— Вы лучше мне объясните, Модест Владиленович, почему вы с панагиара даже отпечатков пальцев не стерли? Ведь не было бы их там, и доказать вашу причастность было бы сложнее… Нет, мы бы, конечно, все равно доказали… Но почему вы проявили вдруг такую беспечность?

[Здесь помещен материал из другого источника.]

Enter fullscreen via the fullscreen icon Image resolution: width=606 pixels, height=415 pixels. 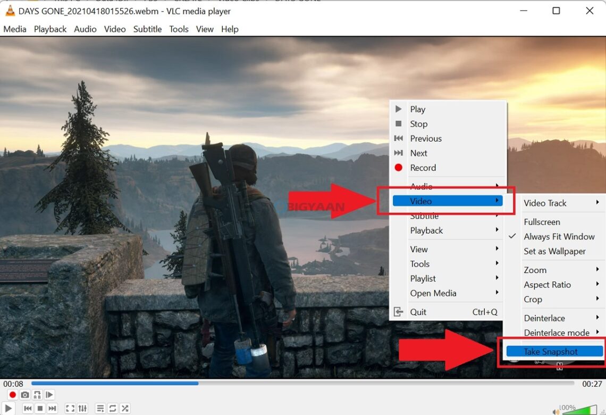coord(70,408)
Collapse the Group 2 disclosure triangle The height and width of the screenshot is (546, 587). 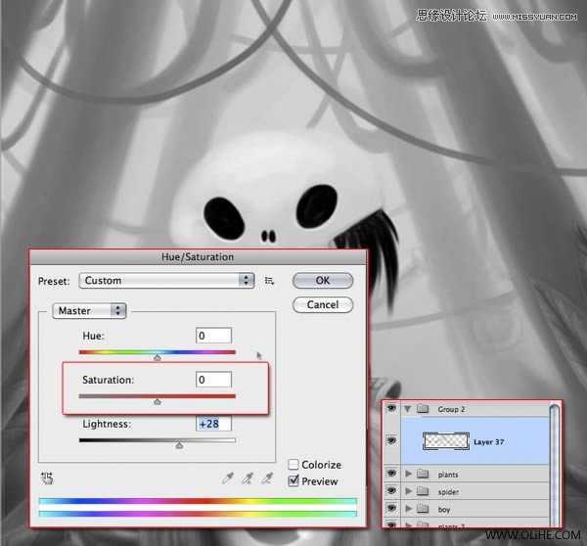407,409
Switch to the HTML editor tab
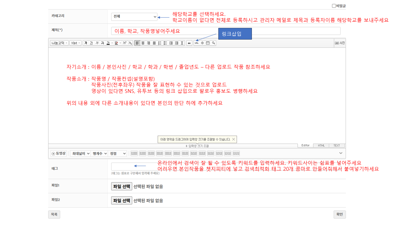This screenshot has width=401, height=226. tap(321, 146)
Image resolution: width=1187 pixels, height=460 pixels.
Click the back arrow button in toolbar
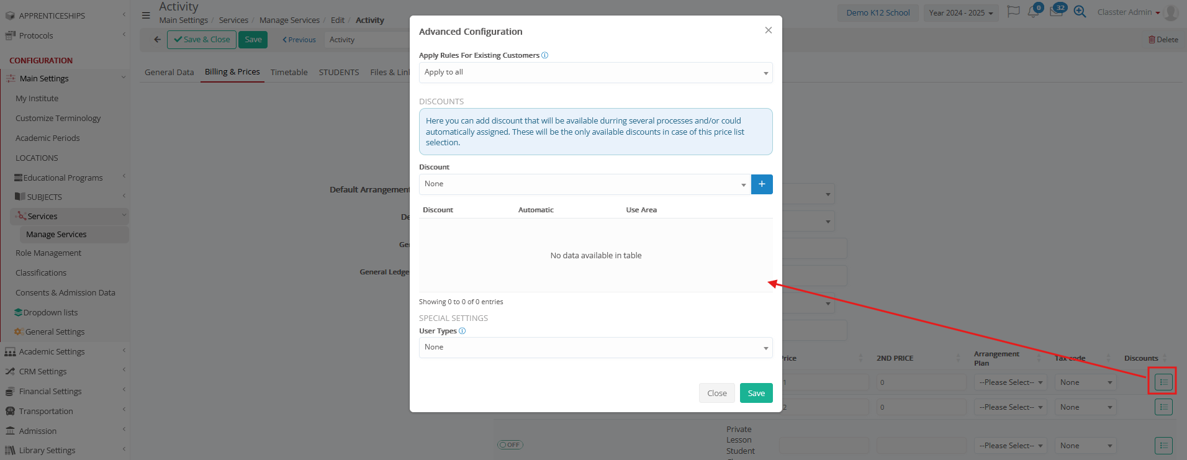(x=157, y=40)
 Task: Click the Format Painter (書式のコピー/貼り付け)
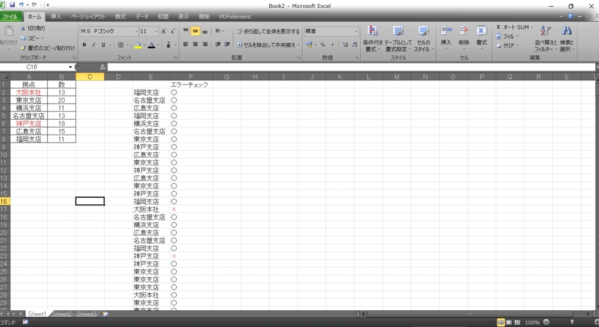(x=47, y=48)
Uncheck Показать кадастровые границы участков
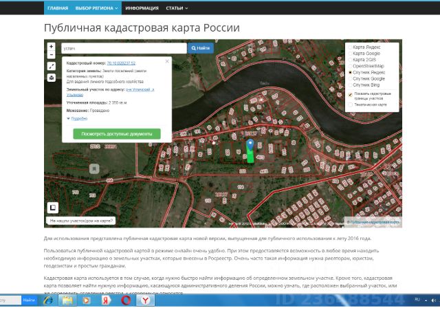 click(x=350, y=94)
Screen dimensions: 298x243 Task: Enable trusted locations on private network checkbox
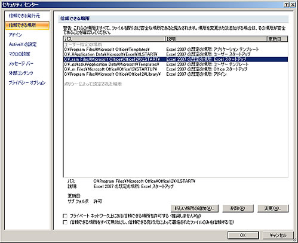65,216
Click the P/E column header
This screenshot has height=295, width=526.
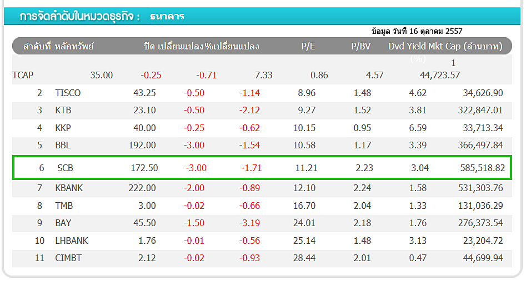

— Егор Аверьянович, я вам скажу, но поверите ли вы мне? — опечалился Замотаев. — Тут речь о материях тонких, психологических… Ну, извольте. Отпечатки я не уничтожил потому, что решил проверить судьбу. Всего-навсего. Ведь я понимал, какой грех совершил, утащив панагиар из святого храма. И потому решил: если Господь меня решил покарать, то штуковину эту все равно найдут, и меня вместе с ней. А от кары небесной разве можно укрыться, следы заметая?
— Раз вы понимали, какое преступление замыслили, зачем же вы вообще на это пошли? — удивился Абелин.
Замотаев вздохнул.
— Я ведь шел и не знал — украду или не украду? Честное слово, не знал! И если бы этот остолоп староста не оставил меня одного, я бы точно ничего не взял. Но когда он ушел, я уже не мог остановиться. Вот видите, от какой мелочи зависит судьба человека? Был бы староста рядом со мной, остался бы я чист перед законом и Господом.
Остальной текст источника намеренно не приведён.